YOUR INSTRUCTIONS | Print verbatim every line starting at the one that contains "GHD (208, 2406)" and ending at the final line of the records; include both endpoints.

THE INPUT |
######
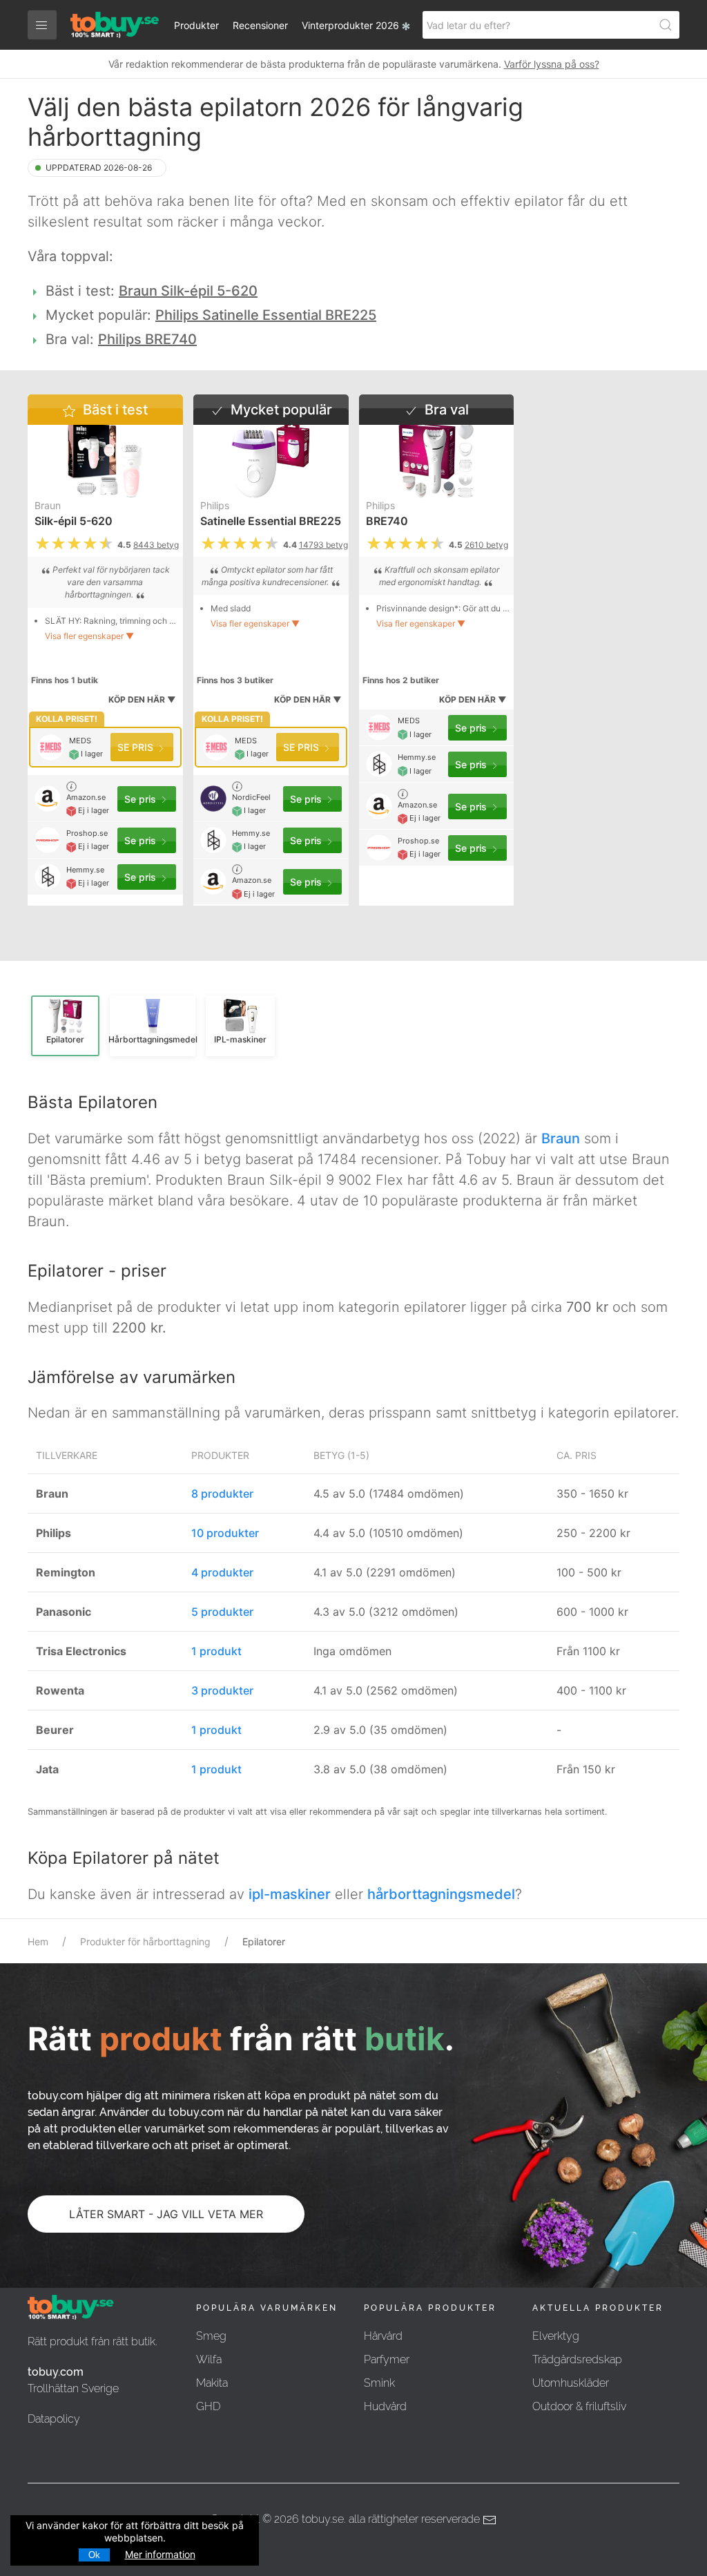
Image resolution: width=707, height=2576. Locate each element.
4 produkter (222, 1572)
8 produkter (222, 1493)
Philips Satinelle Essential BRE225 (265, 315)
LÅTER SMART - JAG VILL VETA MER (166, 2214)
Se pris (136, 747)
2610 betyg (486, 545)
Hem (38, 1941)
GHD (208, 2406)
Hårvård (383, 2336)
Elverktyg (555, 2336)
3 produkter (222, 1690)
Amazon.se (86, 797)
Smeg (211, 2336)
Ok (94, 2555)
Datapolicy (54, 2418)
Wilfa (209, 2359)
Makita (212, 2382)
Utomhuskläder (570, 2382)
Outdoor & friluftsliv (579, 2406)
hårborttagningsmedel (441, 1894)
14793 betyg (323, 545)
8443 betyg (156, 545)
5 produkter (222, 1612)
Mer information (160, 2554)
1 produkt (216, 1651)
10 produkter (225, 1533)
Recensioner (260, 25)
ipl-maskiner (290, 1894)
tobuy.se (323, 2519)
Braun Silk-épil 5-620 (188, 291)
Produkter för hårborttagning (145, 1941)
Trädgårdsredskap (577, 2359)
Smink (379, 2382)
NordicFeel (251, 797)
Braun (48, 505)
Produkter (196, 25)
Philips (214, 505)
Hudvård (385, 2406)
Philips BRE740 (147, 339)
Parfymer (386, 2359)
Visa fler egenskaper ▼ (89, 636)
######
OUTPUT BELOW |
GHD (208, 2406)
Hårvård (383, 2336)
Elverktyg (555, 2336)
3 produkter (222, 1690)
Amazon.se (86, 797)
Smeg (211, 2336)
Ok (94, 2555)
Datapolicy (54, 2418)
Wilfa (209, 2359)
Makita (212, 2382)
Utomhuskläder (570, 2382)
Outdoor & friluftsliv (579, 2406)
hårborttagningsmedel (441, 1894)
14793 betyg (323, 545)
8443 betyg (156, 545)
5 produkter (222, 1612)
Mer information (160, 2554)
1 produkt (216, 1651)
10 produkter (225, 1533)
Recensioner (260, 25)
ipl-maskiner (290, 1894)
tobuy.se (323, 2519)
Braun Silk-épil 5-620 (188, 291)
Produkter för hårborttagning (145, 1941)
Trädgårdsredskap (577, 2359)
Smink (379, 2382)
NordicFeel (251, 797)
Braun (48, 505)
Produkter (196, 25)
Philips (214, 505)
Hudvård (385, 2406)
Philips BRE740 (147, 339)
Parfymer (386, 2359)
Visa fler egenskaper ▼ (89, 636)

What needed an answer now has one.